> [Given request]:
Tally the lines in the listing below that contain the string "height". Reply with the number only.

> [Data for this exercise]:
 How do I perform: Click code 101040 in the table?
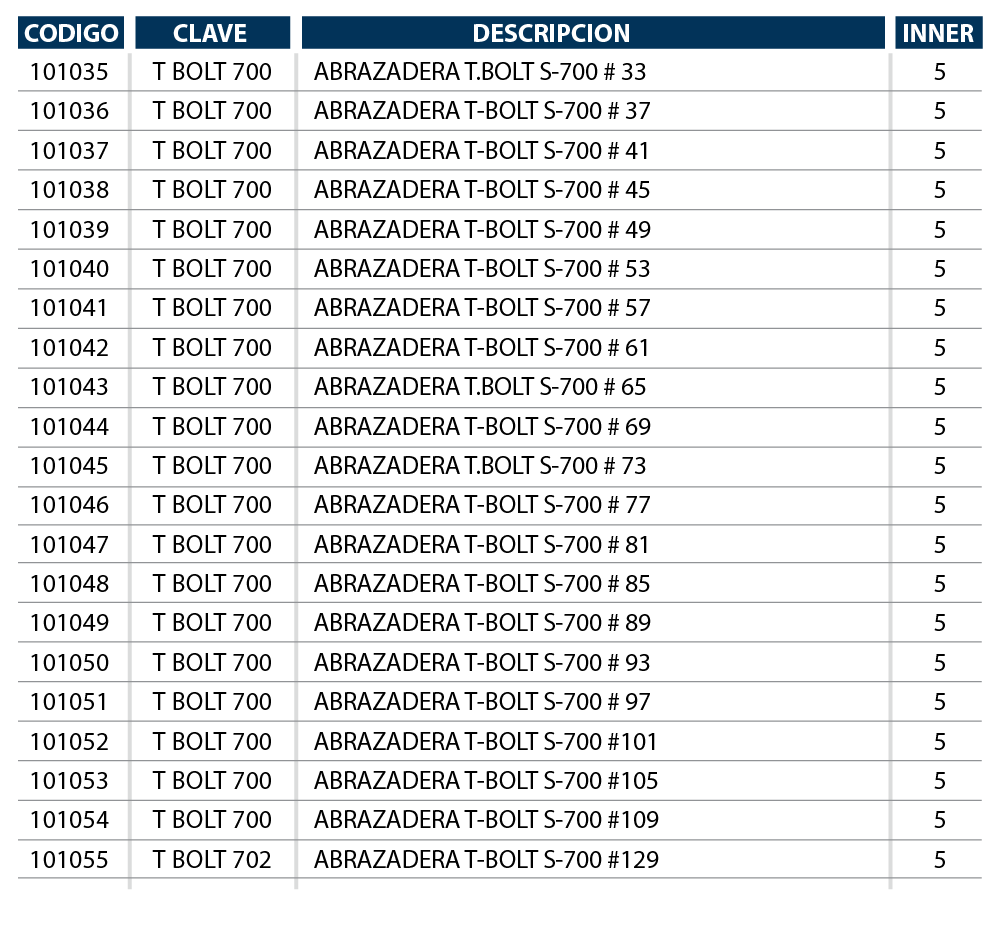(70, 268)
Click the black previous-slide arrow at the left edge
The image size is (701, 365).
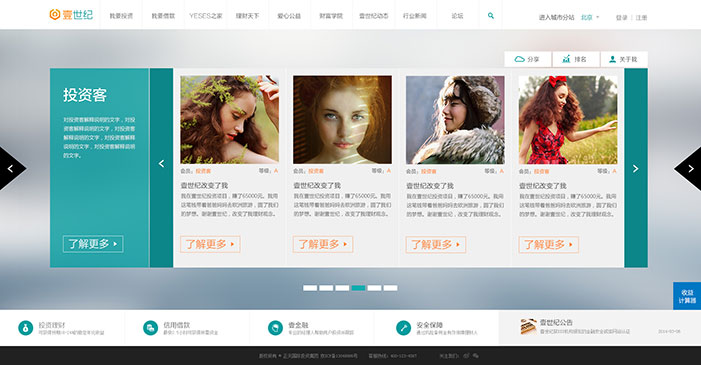point(11,169)
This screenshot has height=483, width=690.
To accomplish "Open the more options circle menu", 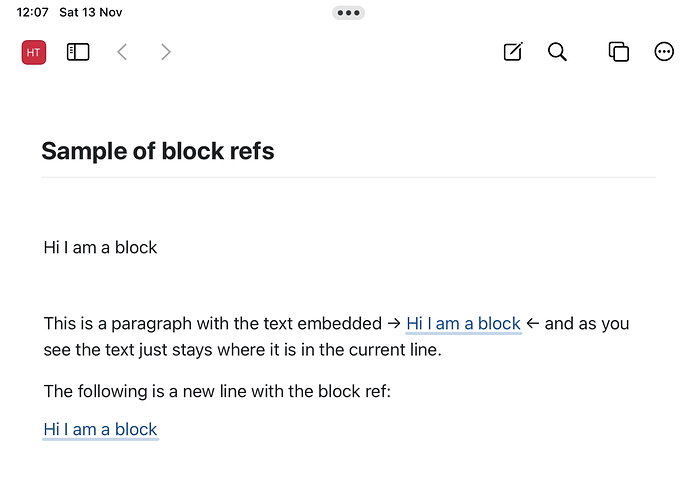I will click(664, 52).
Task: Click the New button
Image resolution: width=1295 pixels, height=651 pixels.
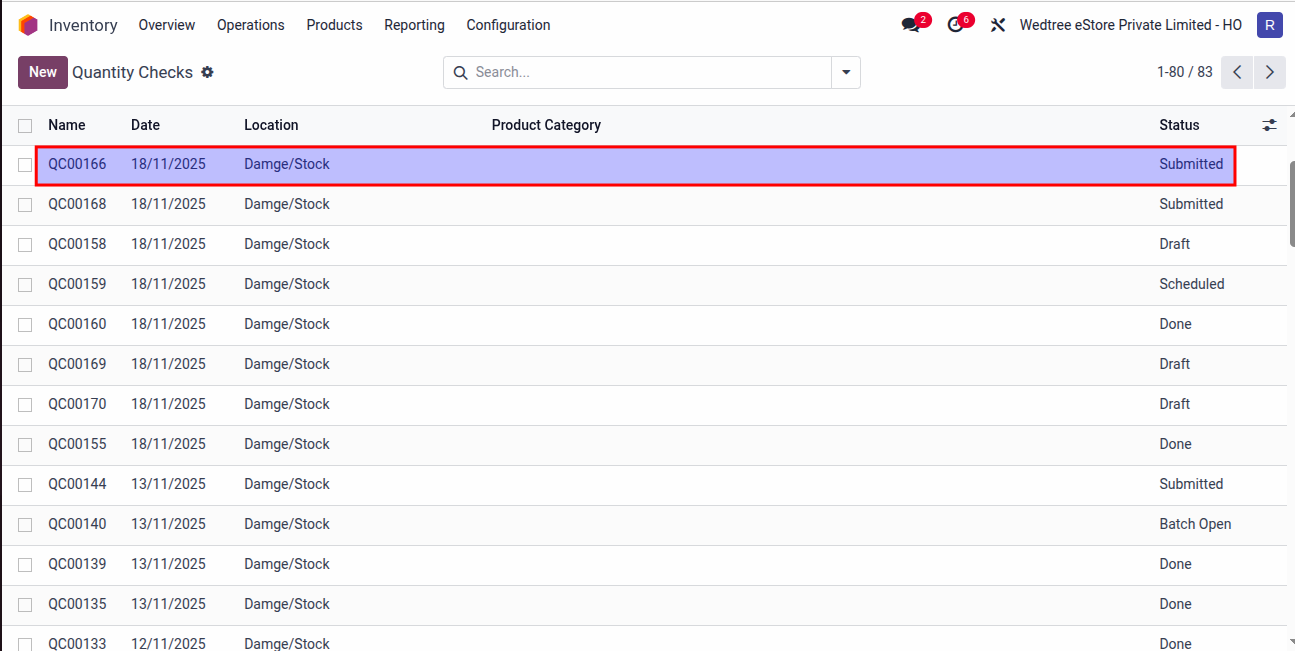Action: click(43, 72)
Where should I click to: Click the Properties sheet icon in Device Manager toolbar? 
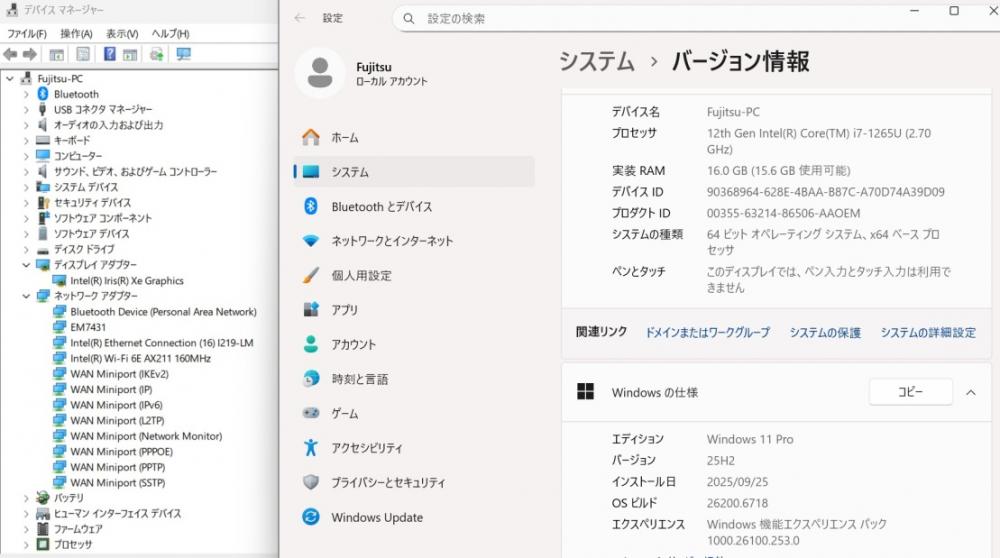[83, 54]
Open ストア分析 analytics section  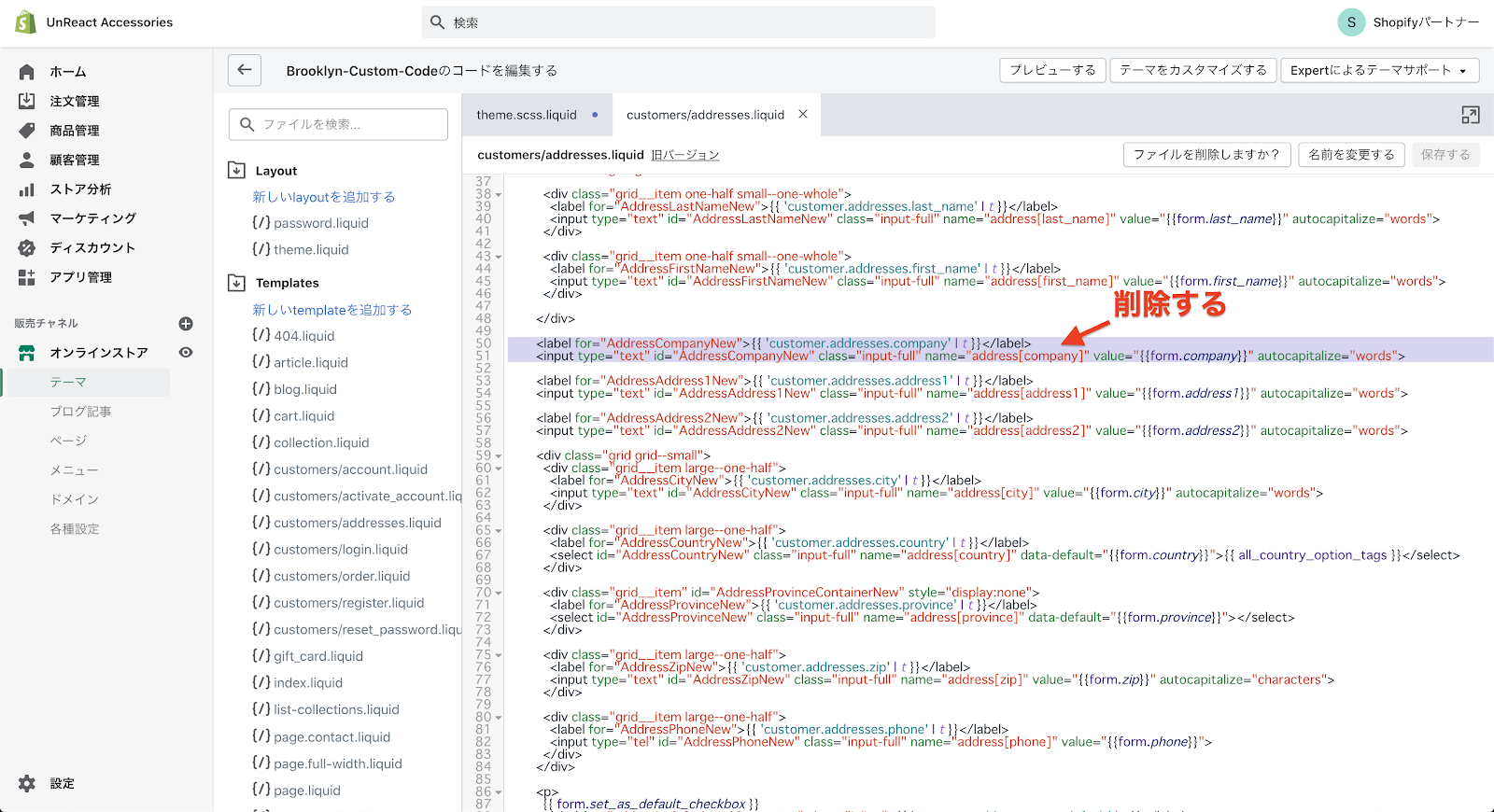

> [Solution to the exercise]:
2